== Record excerpts ==

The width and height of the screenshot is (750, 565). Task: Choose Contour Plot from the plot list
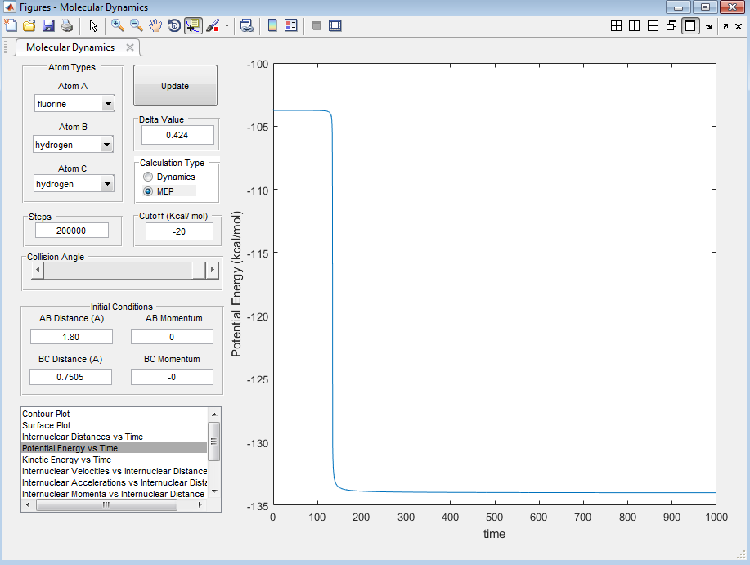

===
== Record excerpts ==

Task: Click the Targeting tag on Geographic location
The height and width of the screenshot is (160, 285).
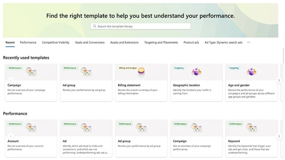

===
== Record excerpts ==

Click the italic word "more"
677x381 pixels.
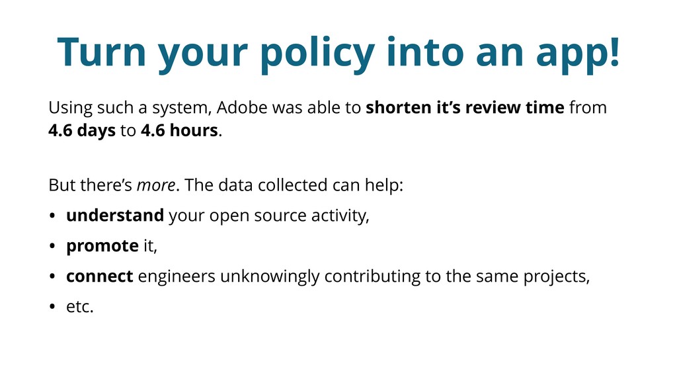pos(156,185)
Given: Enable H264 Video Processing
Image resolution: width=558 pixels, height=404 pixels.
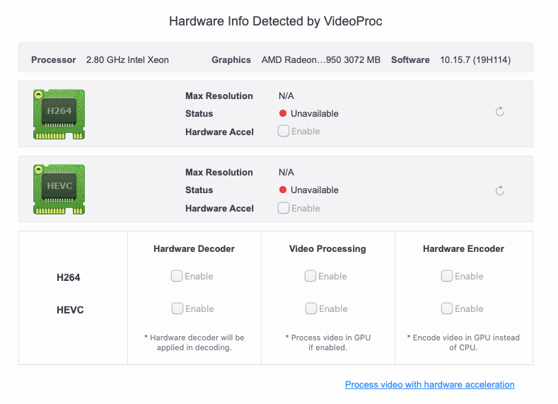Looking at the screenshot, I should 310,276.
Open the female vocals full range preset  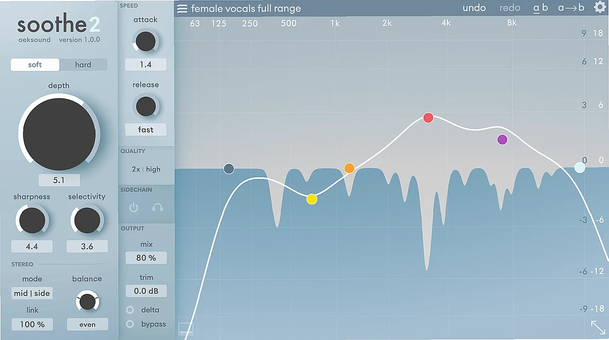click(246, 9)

===

Problem to work on ->
Each line of the data that includes "Task" counts once; say how many there are, giving nothing but the number.

Response ->
2